**Given text:**
━━━━━━
Brussels, Belgium—EU member states on Friday approved landmark rules on reining in artificial intelligence, after tough last-mile negotiations on the legislation billed as a world first.
Brussels first proposed an AI law in 2021 but spent most of last year racing to greenlight the text after chatbot ChatGPT exploded onto the scene.
EU states and lawmakers had agreed on a draft set of rules back in December, and their approval after that should have been a formality.
But some countries, including France and Germany, flagged concerns that raised fears the AI law would fail in the final stretch—leading to a new round of talks to nail down its contents.
EU ambassadors finally signed off on the text during a meeting Friday in Brussels, after French and German concerns were assuaged.
“We are very happy to announce that… ambassadors just unanimously confirmed the final compromise text,” Belgium, which holds the EU’s rotating presidency, said.
The EU’s top tech enforcer, Thierry Breton, hailed the “historical, world-first, pioneering” rules.
“The AI Act unleashed a lot of passion … and rightly so! Today member states endorsed the political agreement reached in December—recognizing the perfect balance found by the negotiators between innovation and safety,” he said.
China introduced rules on generative AI last year, while US President Joe Biden issued an executive order regulating the technology, but the EU’s law is the most comprehensive, with binding rules on a wide range of issues from risk to copyright.
Protecting innovation
The EU law will regulate AI systems based on risk assessments of the software models involved—to be carried out by the firms themselves.
The higher the identified risk to individuals’ rights or health, for example, the greater the systems’ obligations.
Berlin and Paris had been particularly keen to protect AI startups, to prevent the rules from inhibiting future “European AI champions.”
Seeking to address their concerns, the EU’s executive arm in late January launched a package of pro-innovation measures to support European startups in AI development.
ChatGPT has demonstrated the dizzying advances of a technology—generative AI—that can quickly produce text, images, and audio from simple commands in everyday language.
The easily-accessible chatbot from US-based OpenAI could create eloquent essays and passionate poetry within seconds, as well as pass medical and legal exams.
━━━━━━
**Recorded information:**
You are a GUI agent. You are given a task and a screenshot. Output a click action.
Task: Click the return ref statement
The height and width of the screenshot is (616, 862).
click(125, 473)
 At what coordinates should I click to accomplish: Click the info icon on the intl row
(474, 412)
━━━━━━
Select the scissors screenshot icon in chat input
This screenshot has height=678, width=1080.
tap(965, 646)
━━━━━━
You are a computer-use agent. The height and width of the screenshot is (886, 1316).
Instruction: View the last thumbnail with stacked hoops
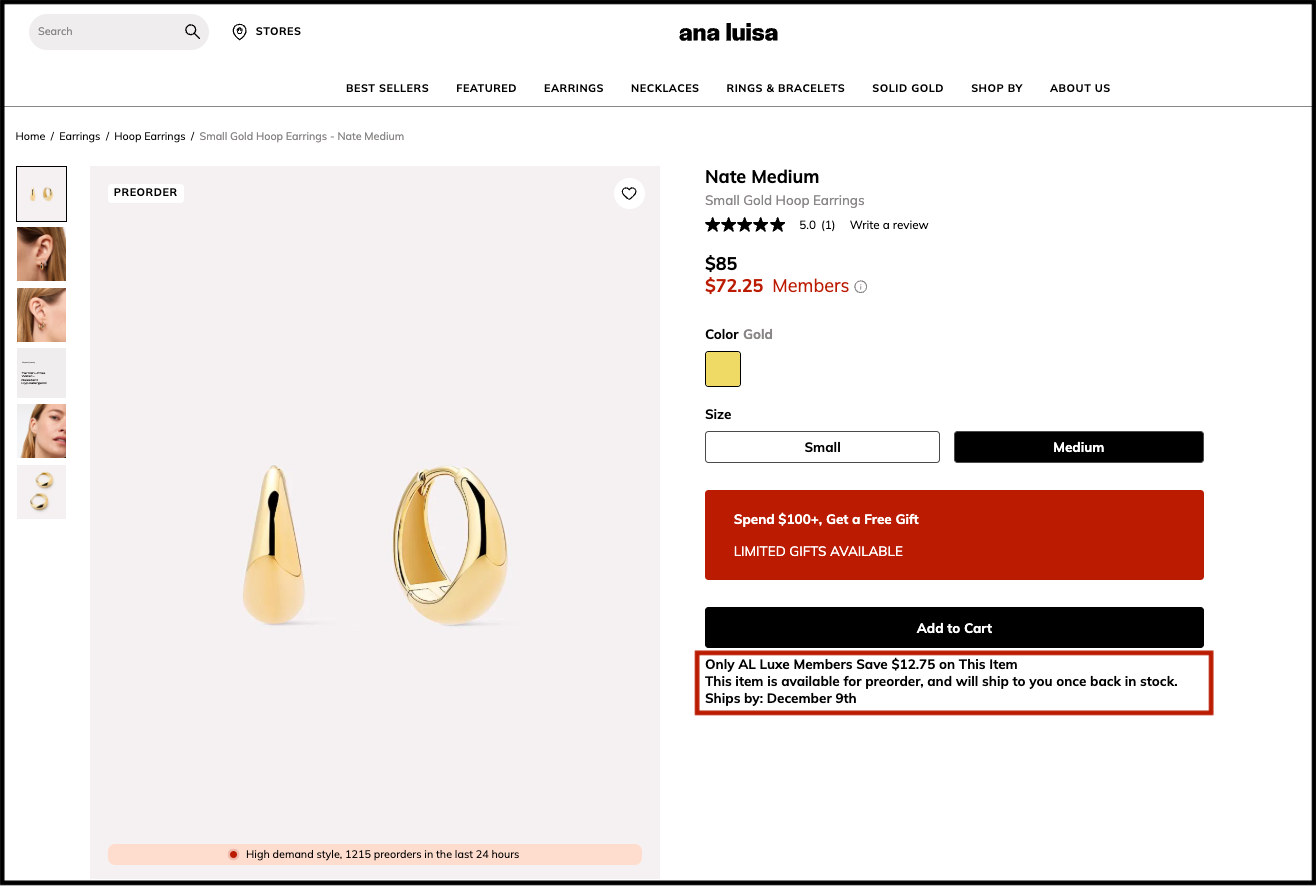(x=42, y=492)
━━━━━━
**Using the information:**
**a.** Can you quote the stretch of the article on the EU's AI rules from "ChatGPT has demonstrated" through "in everyday language."?
**b.** Using the article on the EU's AI rules, answer the following:
(i) In what year did Brussels first propose an AI law?
(ii) Which country holds the EU's rotating presidency?
(iii) Who is to carry out the risk assessments of the software models involved?

**List of solutions:**
**a.**
ChatGPT has demonstrated the dizzying advances of a technology—generative AI—that can quickly produce text, images, and audio from simple commands in everyday language.

**b.**
(i) 2021
(ii) Belgium
(iii) The firms themselves